### [Provided text]
Lopez’s case was “nothing short of exceptional,” Garaufis said. In 1989, someone shot and killed Surria, a known drug dealer, in a crackhouse on Brighton Fifth Street in Brooklyn. Lopez was charged for this crime.

The trial was presided over by a Kings County Supreme Court justice. Lopez was convicted and then sentenced to a prison term of 25 years to life.

After his conviction, numerous trial witnesses were deemed unreliable. In his January order to release Lopez, Garaufis found wrongdoing in the case that “ranged from an overzealous and deceitful trial prosecutor; to a series of indolent and ill-prepared defense attorneys; to a bewildering jury verdict; and to the incomprehensible.”

After the January hearing and Lopez’ release from prison after over two decades of confinement, a spokesperson for the DA’s office told the Brooklyn Daily Eagle, “We will appeal [Garaufis’] decision.”

 Lopez was again arraigned for the Surria murder but since the arraignment, the DA’s office “has not offered any other proof that it intends to promptly retry him,” Garaufis noted. The DA’s “silence…speaks volumes,” he continued.

### [Information provided]

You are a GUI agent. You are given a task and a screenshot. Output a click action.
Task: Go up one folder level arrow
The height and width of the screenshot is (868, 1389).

### [Given request 1]
In the excerpt about the Lopez case, rewrite the passage from "Lopez’s case was" to "years to life.", changing "crackhouse" to "drug den".
### [Given request 2]
Summarize the excerpt about the Lopez case in two sentences.
### [Given request 3]
Continue the article on the Lopez case from its final sentence.

### [Final result 1]
Lopez’s case was “nothing short of exceptional,” Garaufis said. In 1989, someone shot and killed Surria, a known drug dealer, in a drug den on Brighton Fifth Street in Brooklyn. Lopez was charged for this crime.

The trial was presided over by a Kings County Supreme Court justice. Lopez was convicted and then sentenced to a prison term of 25 years to life.

### [Final result 2]
Lopez was charged with the 1989 shooting death of Surria, a known drug dealer, in a Brooklyn crackhouse, and was convicted and sentenced to 25 years to life. In January, Garaufis ordered him released after finding wrongdoing in the case, and later noted that although Lopez was arraigned again, the DA's office had offered no other proof that it intended to promptly retry him.

### [Final result 3]
Even if the DA’s office had taken the steps necessary to retry Lopez, Garaufis asserted that Lopez would not likely receive a fair trial.  Given that “over 20 years have passed since the murder…and all of the prosecution’s trial witness have died or are missing,” Garaufis notes, it is “virtually impossible that a fair retrial could occur.”

 “We have filed an appeal to the 2nd Circuit Court of Appeals,” a spokesperson from the DA’s office told the Brooklyn Daily Eagle,   “and this decision does not effect our resolve to ask the appellate court to reverse Judge Garaufis.”

Anticipating an appeal, Garaufis noted any desire of the DA’s office to “pursue further investigation of this case [and/or proceed with its appeal to the Second Circuit], does not affect [his] conclusion.”

Richard W. Levitt and Yvonne Shivers of Levvitt & Kaizer respresented Lozpez in his appeal to the federal court.  Levitt and Shivers were unavailable for comment by deadline.